Copies of all comments should also be sent to the Virginia
Department of Environmental Quality. Copies of written comments should
be sent to John M. Daniel, Jr., Director, Air Division, Virginia
Department of Environmental Quality, P.O. Box 10009, Richmond, Virginia
deq.state.va.us. Copies of the documents relevant to this action are
available for public inspection during normal business hours at the Air
Protection Division, U.S. Environmental Protection Agency, Region III,
1650 Arch Street, Philadelphia, Pennsylvania 19103; and the Virginia
Department of Environmental Quality, 629 East Main Street, Richmond,
Virginia 23219.
FOR FURTHER INFORMATION CONTACT: Ray Chalmers, (215) 814-2061, or by e-
mail at chalmers.ray@epa.gov.
SUPPLEMENTARY INFORMATION:
I. Background
Pursuant to section 112 of the Clean Air Act (CAA), the
Environmental Protection Agency (EPA) promulgates NESHAP for various
categories of air pollution sources. On April 15, 1998, EPA promulgated
a NESHAP for the Pulp and Paper Industry, as codified at 40 CFR part
63, subpart S, Sec. Sec. 63.440 through 63.459. (See, 63 FR 18504.)

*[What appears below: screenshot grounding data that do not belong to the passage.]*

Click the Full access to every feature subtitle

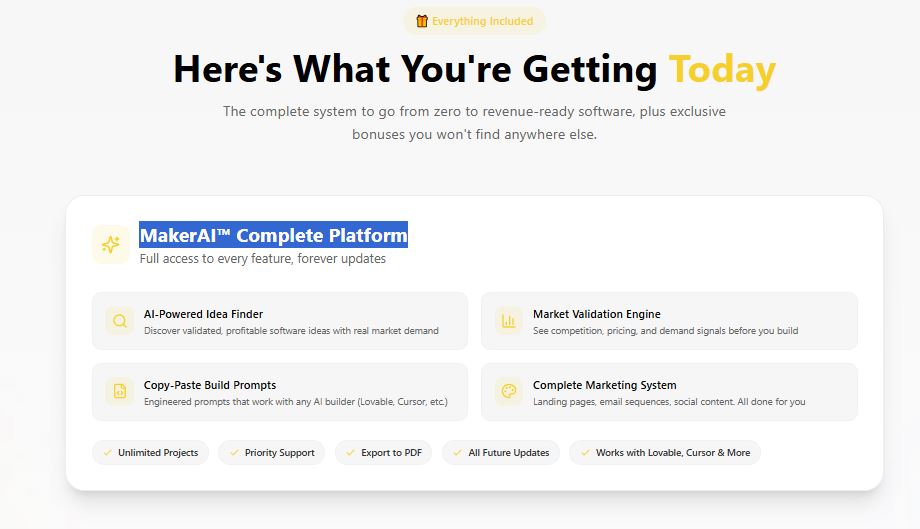point(262,259)
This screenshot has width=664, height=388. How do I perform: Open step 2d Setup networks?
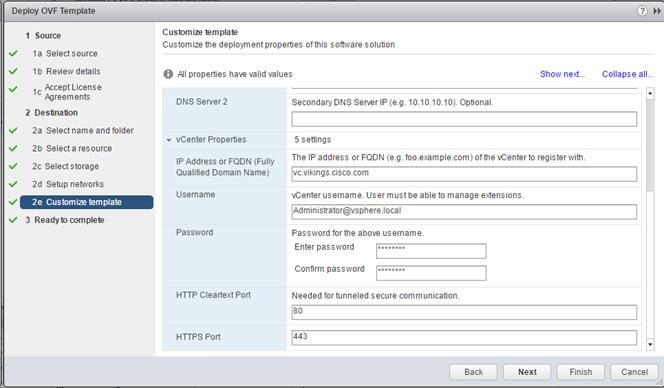(x=68, y=184)
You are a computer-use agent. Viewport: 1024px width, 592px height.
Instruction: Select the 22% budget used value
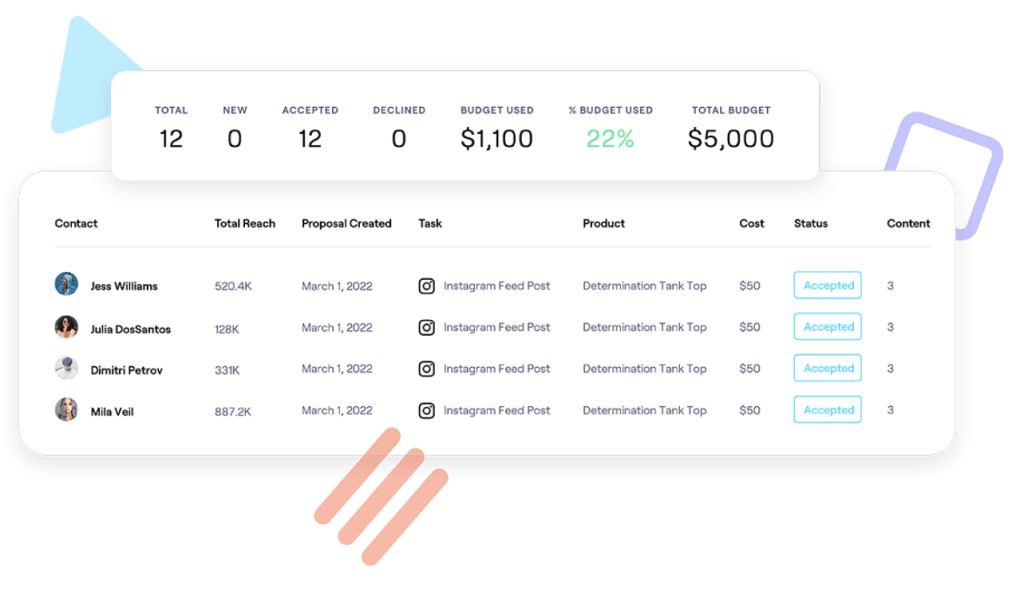[x=610, y=139]
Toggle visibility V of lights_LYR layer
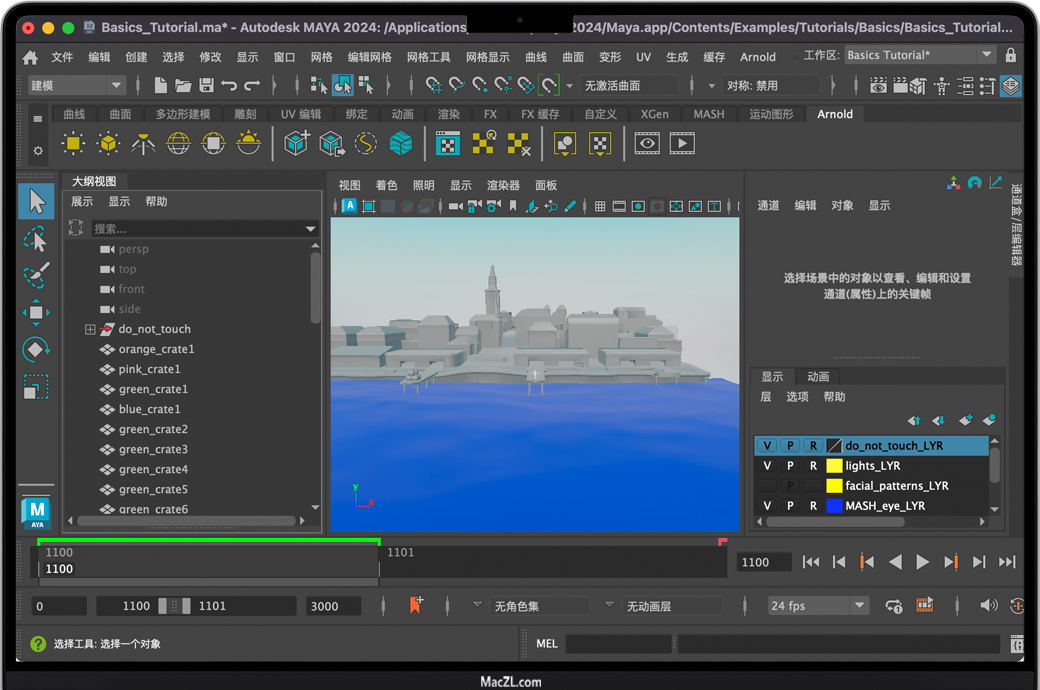This screenshot has width=1040, height=690. [x=767, y=466]
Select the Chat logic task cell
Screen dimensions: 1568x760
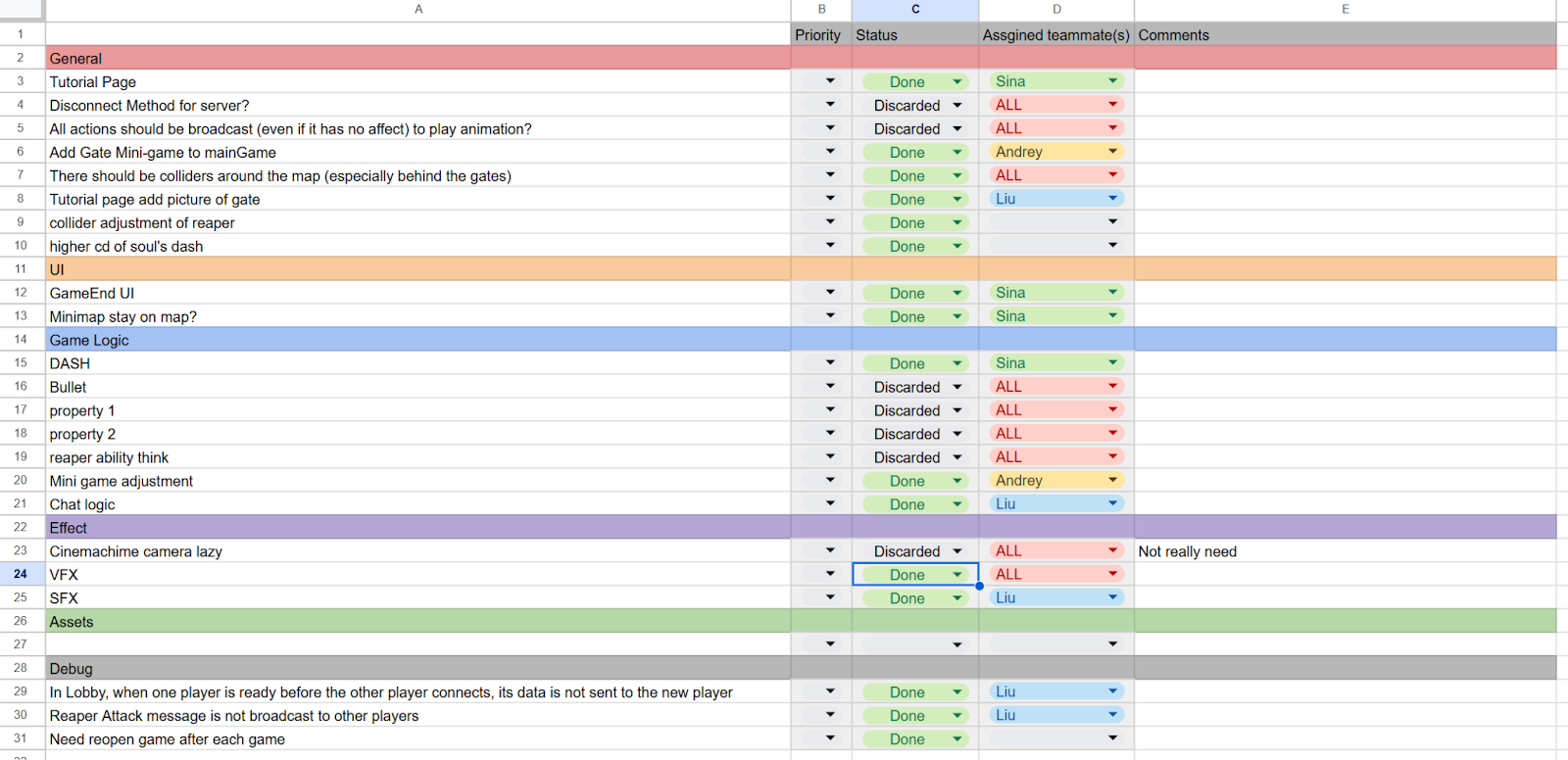(x=418, y=504)
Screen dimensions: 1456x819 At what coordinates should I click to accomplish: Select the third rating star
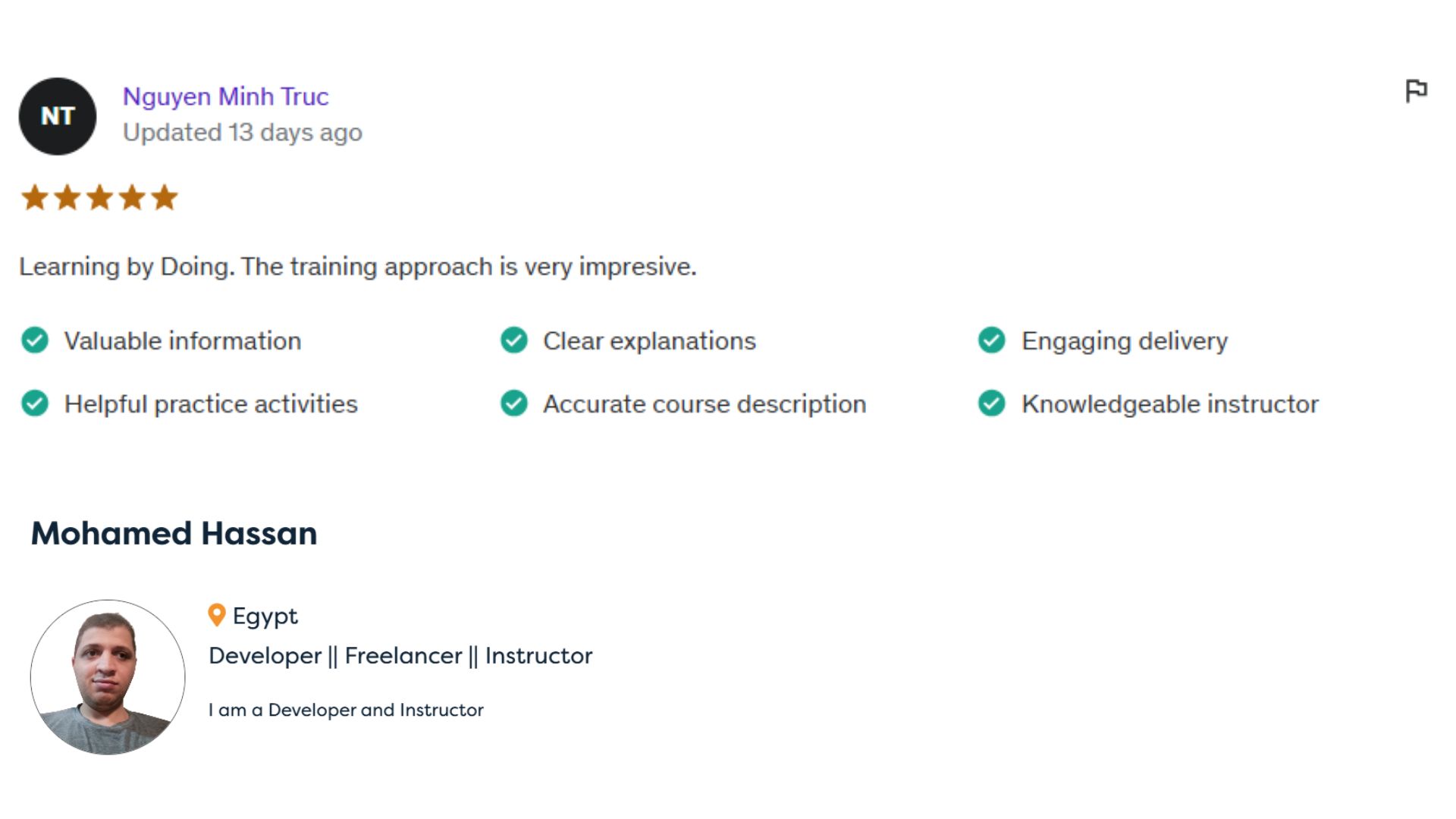(99, 198)
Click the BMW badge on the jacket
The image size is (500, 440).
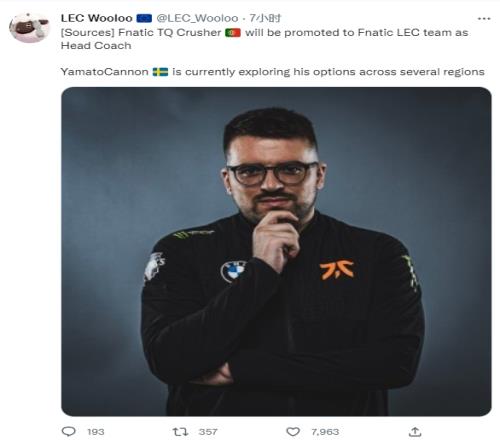(233, 271)
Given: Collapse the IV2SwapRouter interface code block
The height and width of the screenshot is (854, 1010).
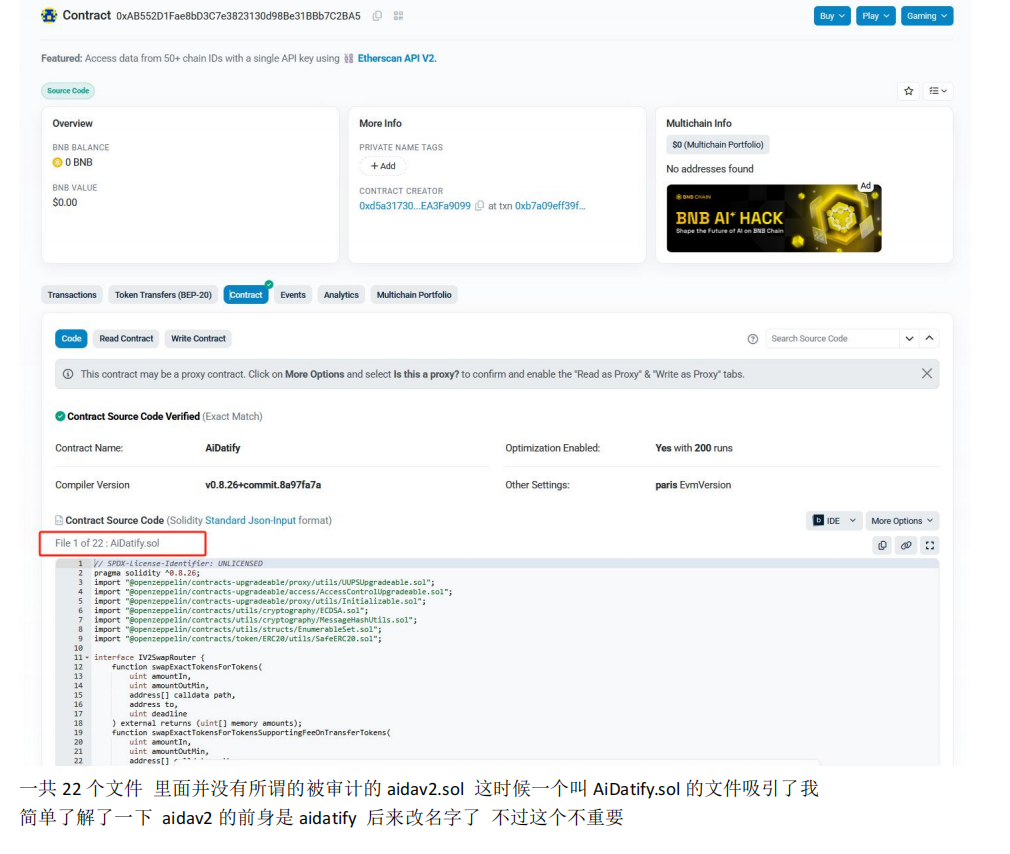Looking at the screenshot, I should coord(87,657).
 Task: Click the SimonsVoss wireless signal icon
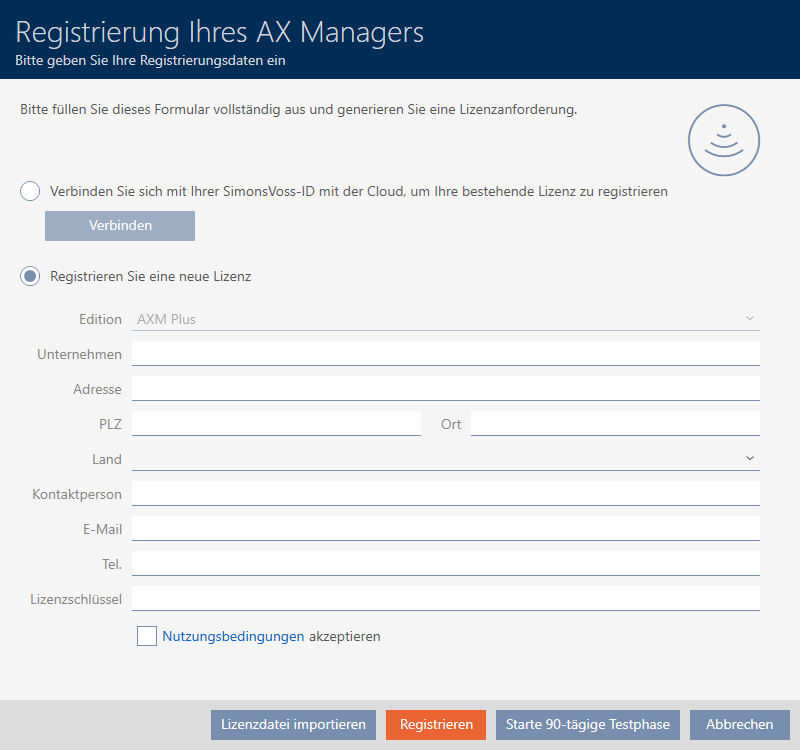point(724,141)
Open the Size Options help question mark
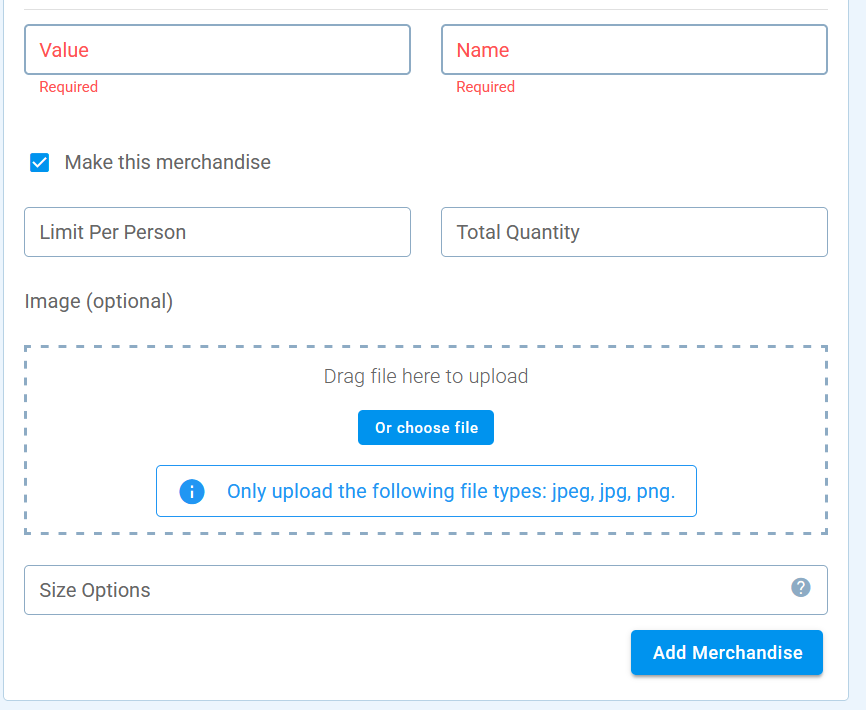866x710 pixels. tap(800, 587)
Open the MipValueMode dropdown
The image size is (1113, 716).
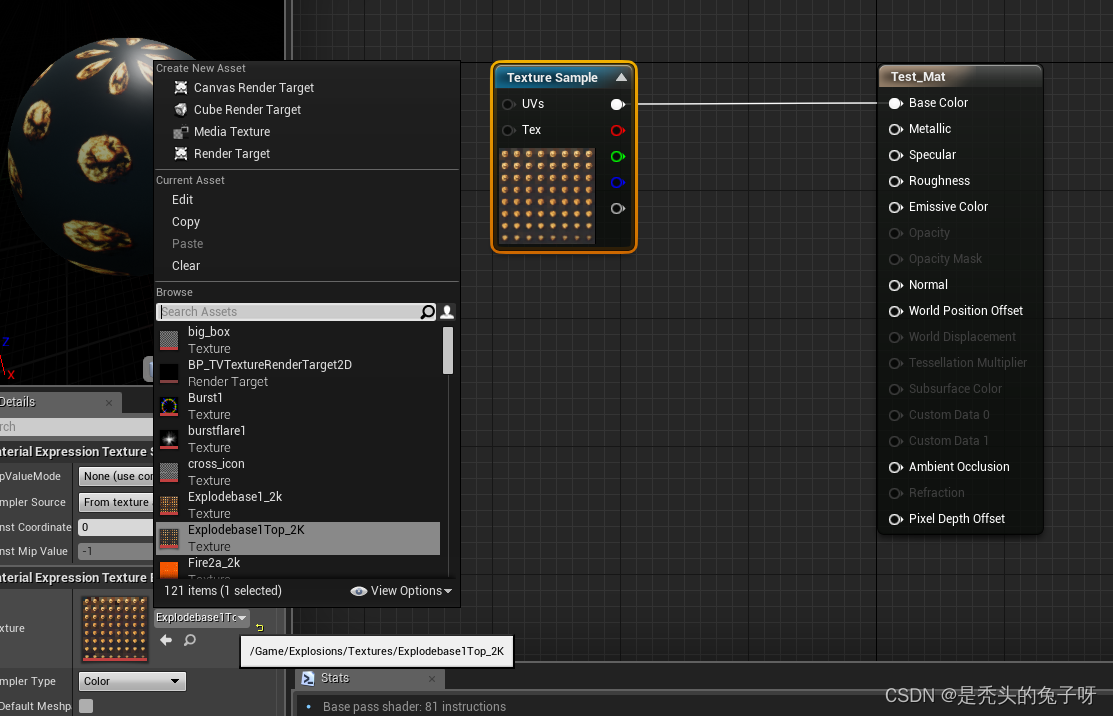[117, 476]
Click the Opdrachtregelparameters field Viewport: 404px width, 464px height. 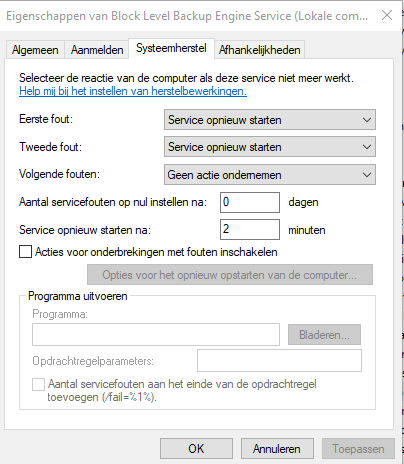[279, 361]
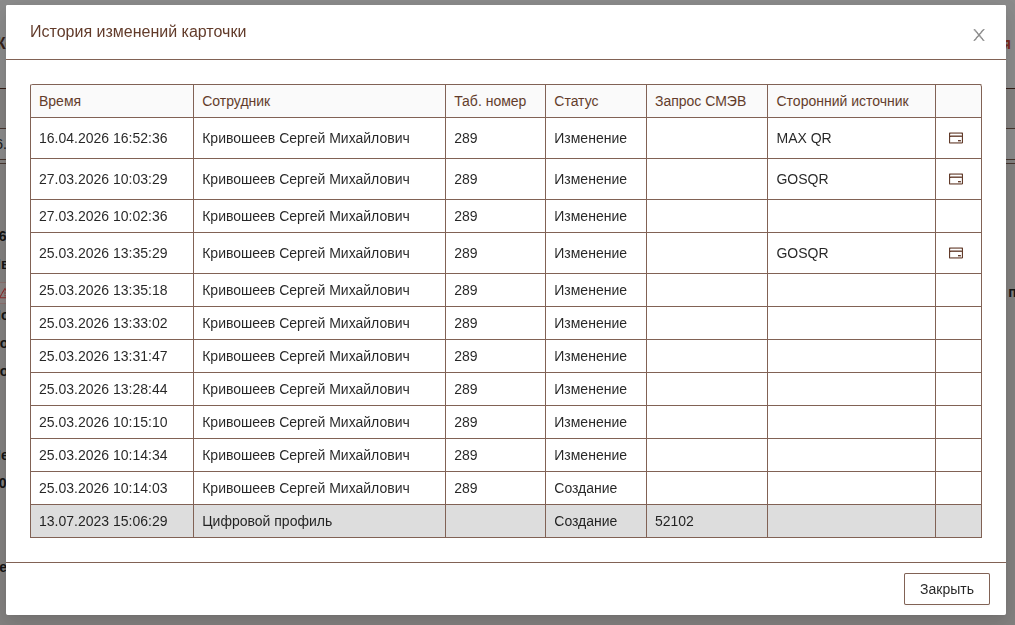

International Paper Company operates a pulp and paper mill called the
Franklin Mill, located in Franklin, Virginia, which is subject to the
requirements of this NESHAP.
Under section 112(l) of the CAA, EPA may approve State or local
rules or programs to be implemented and enforced in place of certain
otherwise applicable Federally promulgated CAA section 112 rules,
emission standards, or requirements. EPA's approval of State and local
rules or programs under section 112(l) is governed by regulations found
at 40 CFR part 63, subpart E. (See, 65 FR 55810, dated September 14,
2000). Under the provisions of subpart E found at 40 CFR 63.94, a State
or local air pollution control agency may seek approval, for affected
sources permitted by the State or local agency under a CAA Title V
permitting program developed pursuant to the EPA regulations found at
40 CFR part 70, of State or local CAA Title V permit terms and
conditions to be implemented and enforced in lieu of specified existing
and future Federal CAA section 112 rules, emissions standards, or
requirements. This option is referred to as the equivalency by permit
(EBP) option. To receive EPA approval using this option, the State or
local agency must meet the requirements of 40 CFR 63.91 and 63.94.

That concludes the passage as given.